Task directions: So that the copy stays text only, transcribe the data below exactly and exclude the images.

Available data:
◇ ◇ ◇

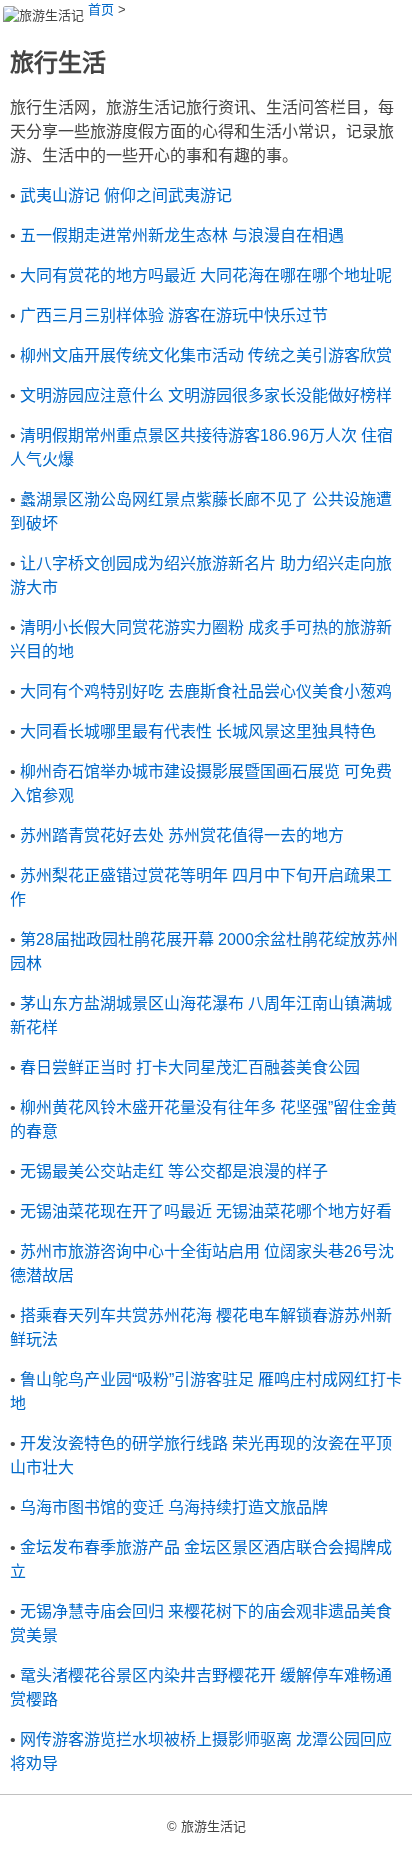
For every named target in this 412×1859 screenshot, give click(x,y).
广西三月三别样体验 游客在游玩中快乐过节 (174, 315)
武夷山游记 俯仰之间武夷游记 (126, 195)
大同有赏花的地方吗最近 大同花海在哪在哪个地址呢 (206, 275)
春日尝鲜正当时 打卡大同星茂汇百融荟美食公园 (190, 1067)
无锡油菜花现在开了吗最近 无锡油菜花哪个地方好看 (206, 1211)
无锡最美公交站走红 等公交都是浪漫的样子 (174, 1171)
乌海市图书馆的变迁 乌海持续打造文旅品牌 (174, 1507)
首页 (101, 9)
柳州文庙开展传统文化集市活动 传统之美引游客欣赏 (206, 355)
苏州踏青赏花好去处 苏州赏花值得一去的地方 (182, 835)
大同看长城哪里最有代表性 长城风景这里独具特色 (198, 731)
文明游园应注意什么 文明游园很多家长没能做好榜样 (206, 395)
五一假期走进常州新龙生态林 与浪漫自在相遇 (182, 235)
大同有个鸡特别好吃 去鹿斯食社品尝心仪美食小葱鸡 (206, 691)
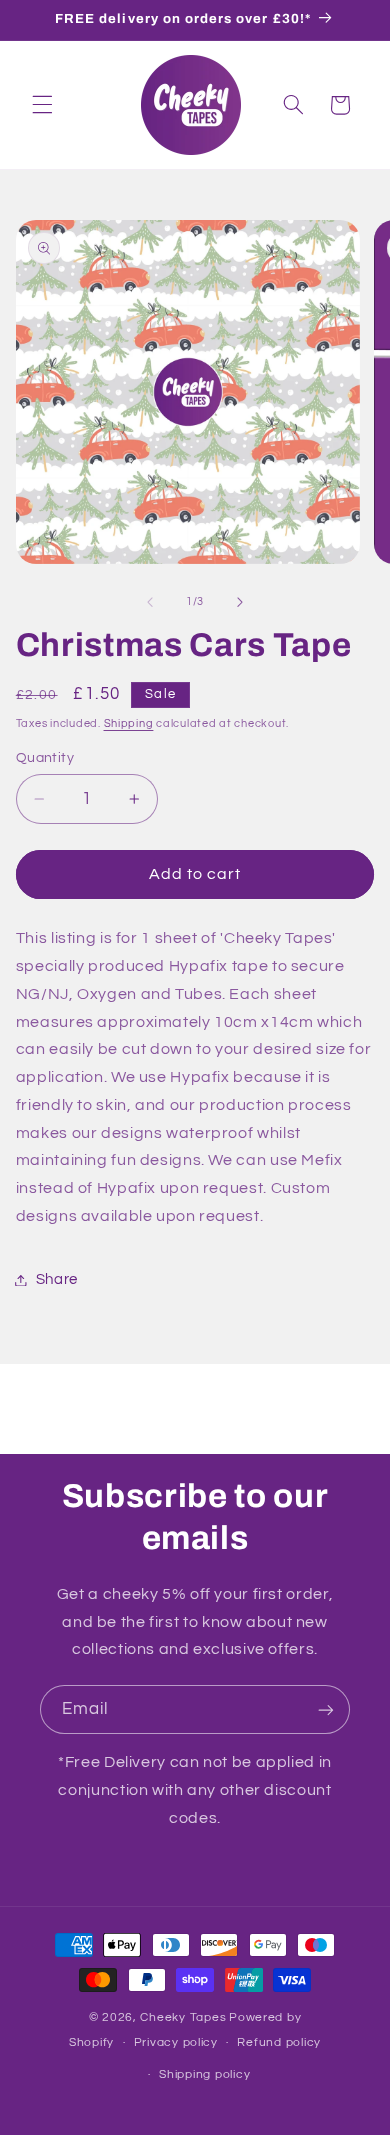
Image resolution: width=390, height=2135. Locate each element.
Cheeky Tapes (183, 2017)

◇ ◇ ◇

The answer:
For every named target in this 412×1859 screenshot, give click(x,y).
广西三月三别样体验 游客在游玩中快乐过节 (174, 315)
武夷山游记 俯仰之间武夷游记 (126, 195)
大同有赏花的地方吗最近 大同花海在哪在哪个地址呢 (206, 275)
春日尝鲜正当时 打卡大同星茂汇百融荟美食公园 (190, 1067)
无锡油菜花现在开了吗最近 无锡油菜花哪个地方好看 (206, 1211)
无锡最美公交站走红 等公交都是浪漫的样子 (174, 1171)
乌海市图书馆的变迁 乌海持续打造文旅品牌 (174, 1507)
首页 (101, 9)
柳州文庙开展传统文化集市活动 传统之美引游客欣赏 (206, 355)
苏州踏青赏花好去处 苏州赏花值得一去的地方 (182, 835)
大同看长城哪里最有代表性 长城风景这里独具特色 (198, 731)
文明游园应注意什么 文明游园很多家长没能做好榜样 (206, 395)
五一假期走进常州新龙生态林 与浪漫自在相遇 (182, 235)
大同有个鸡特别好吃 去鹿斯食社品尝心仪美食小葱鸡 (206, 691)
Image resolution: width=390, height=2135. Locate each element.
Cheeky Tapes (183, 2017)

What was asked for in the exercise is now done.